• **Text section**
/---

Dentists bring smiles for the holidays in Del Mar

Doctors and assistants provide free dental care Dec. 7 at a clinic sponsored by the California Dental Association Foundation at the Del Mar Fairgrounds. (Photo by Helen Hawes)

Helen Hawes

Doctors and assistants provide free dental care Dec. 7 at a clinic sponsored by the California Dental Association Foundation at the Del Mar Fairgrounds. (Photo by Helen Hawes)

Helen Hawes

Helen Hawes

People waited in a line five lanes wide inside a big white tent at the Del Mar Fairgrounds recently for free dental care at a giant clinic sponsored by the California Dental Association Foundation.

Most looked like any North County neighbors even though some patients came from as far away as Modesto. Families, friends and college students all waited together in small groups. Those who came alone quickly made acquaintance with others in line. One young man passed the time strumming his guitar.

The mood was upbeat Dec. 7 in spite of the blustery wet and chilly weather. Cheers went up from the crowd each time a segment of the group went inside the exhibit hall for treatment.

Augie “Moondoggie” Alvarez sells t-shirts and artwork through his business, Moondoggie Designs, at the Encinitas Seaside Bazaar. He heard about the clinic on the news, then looked it up online to ensure it was real and double checked the date.

“The last time I was able to afford a dentist was before the economy crashed in 2008,” he said.

Back then, he was going to his dentist regularly for root canals and crowns. But he said the effort to keep his house and stay in business for the past several years has taken all his resources.

He was almost happy to queue for more than three hours, waiting to be seen.

“It’s like waiting in line for the Matterhorn,” he said.

\---

[Collected data]
/---

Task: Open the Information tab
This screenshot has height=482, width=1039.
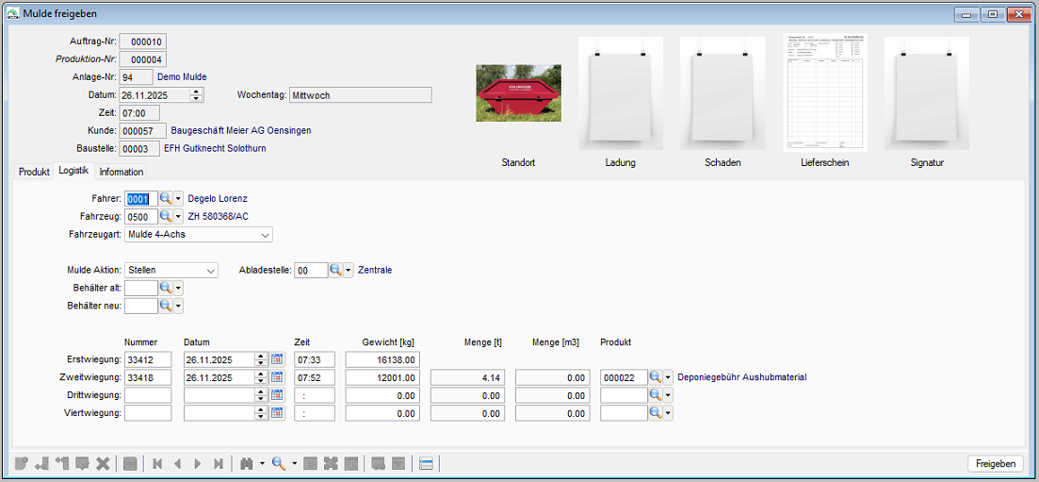Action: [x=122, y=172]
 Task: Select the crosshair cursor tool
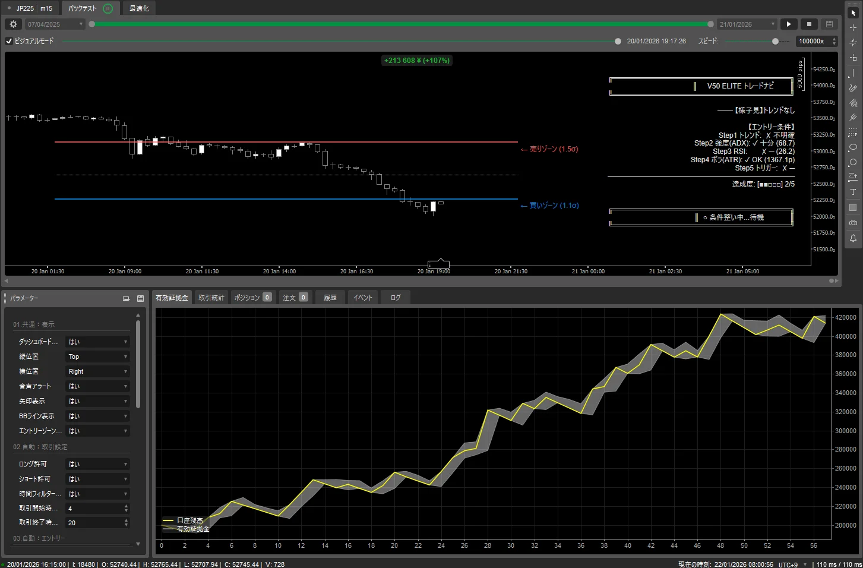[x=853, y=28]
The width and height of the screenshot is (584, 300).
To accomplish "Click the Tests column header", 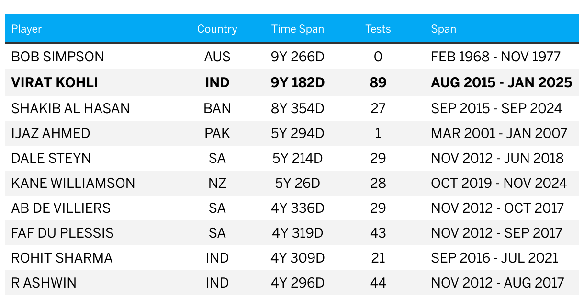I will point(378,29).
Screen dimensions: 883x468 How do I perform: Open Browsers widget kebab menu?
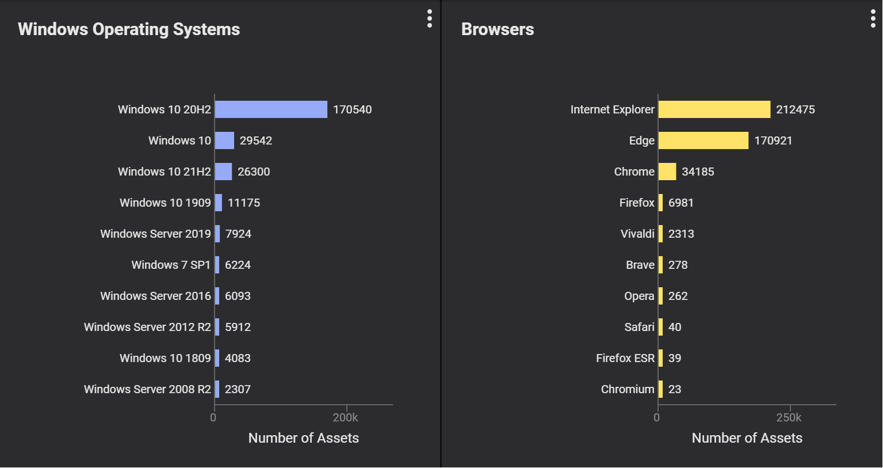tap(873, 19)
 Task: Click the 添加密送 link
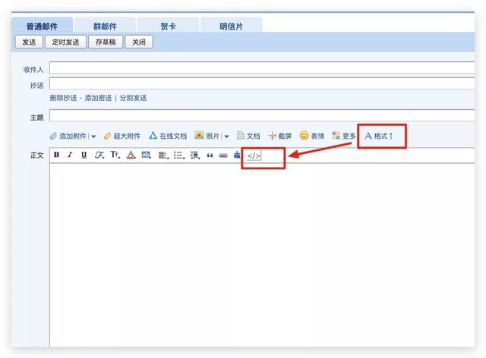(98, 98)
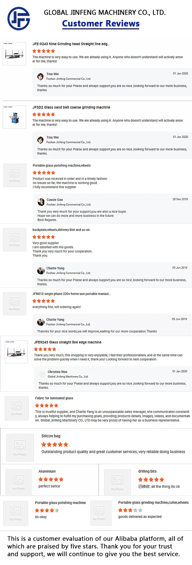Open the JFE9243 Glass straight line edge machine thumbnail
192x565 pixels.
[x=17, y=352]
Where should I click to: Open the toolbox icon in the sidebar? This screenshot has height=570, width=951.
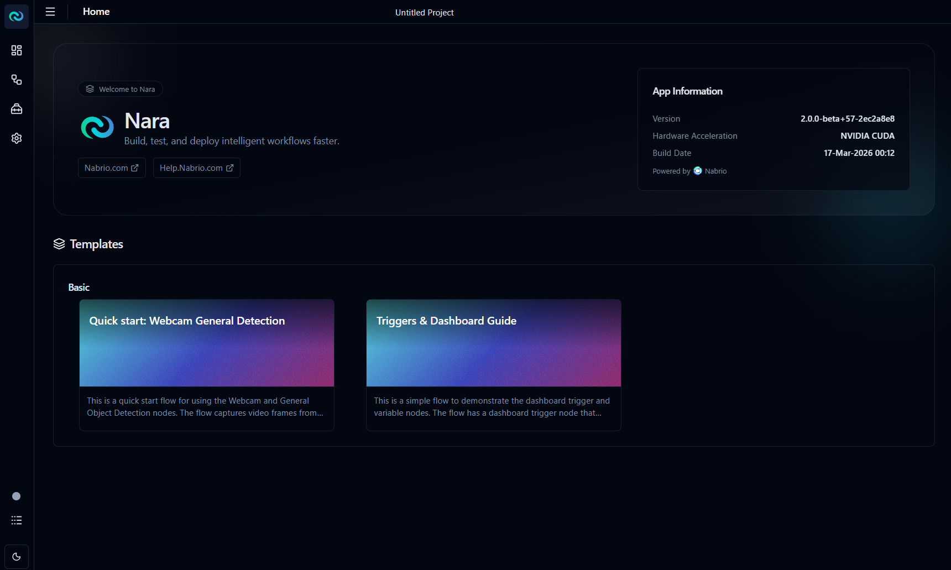coord(17,109)
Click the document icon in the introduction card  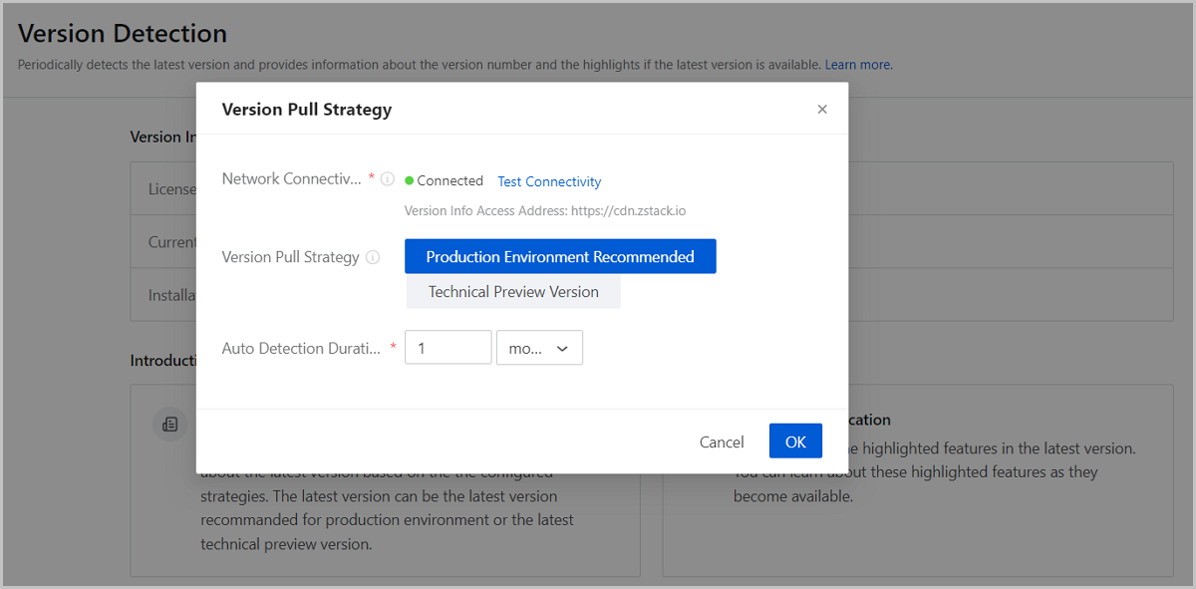click(x=170, y=424)
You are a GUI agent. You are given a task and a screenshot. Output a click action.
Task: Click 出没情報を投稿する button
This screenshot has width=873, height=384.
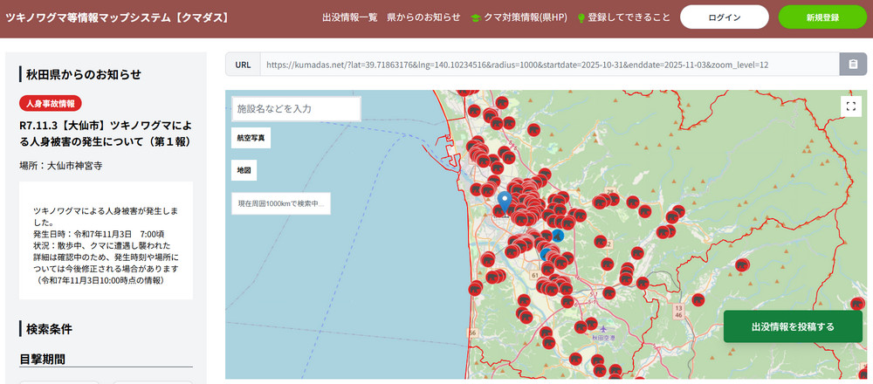[x=793, y=326]
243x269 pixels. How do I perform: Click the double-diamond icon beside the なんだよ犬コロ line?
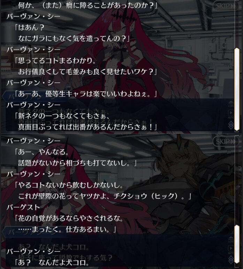click(231, 260)
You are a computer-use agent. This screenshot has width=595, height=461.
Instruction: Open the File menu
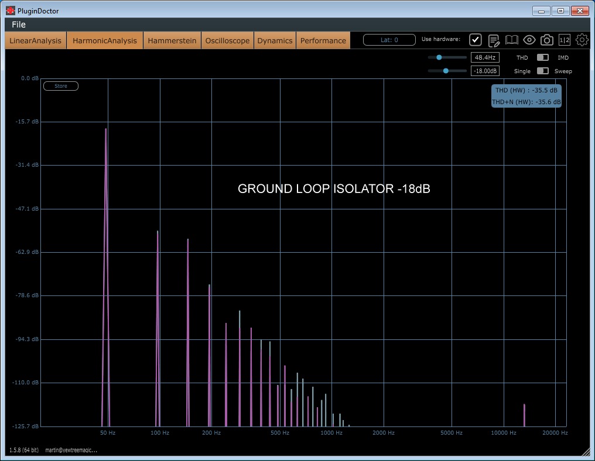pos(19,25)
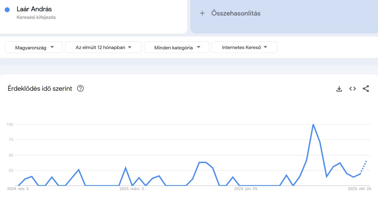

\---

• **Exercise instructions**
Reproduce everything in the dental clinic article from "Dentists bring smiles" down to "Dental Association Foundation.". The listing is independent material, unrelated to the dental clinic article.

• **Response to this task**
Dentists bring smiles for the holidays in Del Mar

Doctors and assistants provide free dental care Dec. 7 at a clinic sponsored by the California Dental Association Foundation at the Del Mar Fairgrounds. (Photo by Helen Hawes)

Helen Hawes

Doctors and assistants provide free dental care Dec. 7 at a clinic sponsored by the California Dental Association Foundation at the Del Mar Fairgrounds. (Photo by Helen Hawes)

Helen Hawes

Helen Hawes

People waited in a line five lanes wide inside a big white tent at the Del Mar Fairgrounds recently for free dental care at a giant clinic sponsored by the California Dental Association Foundation.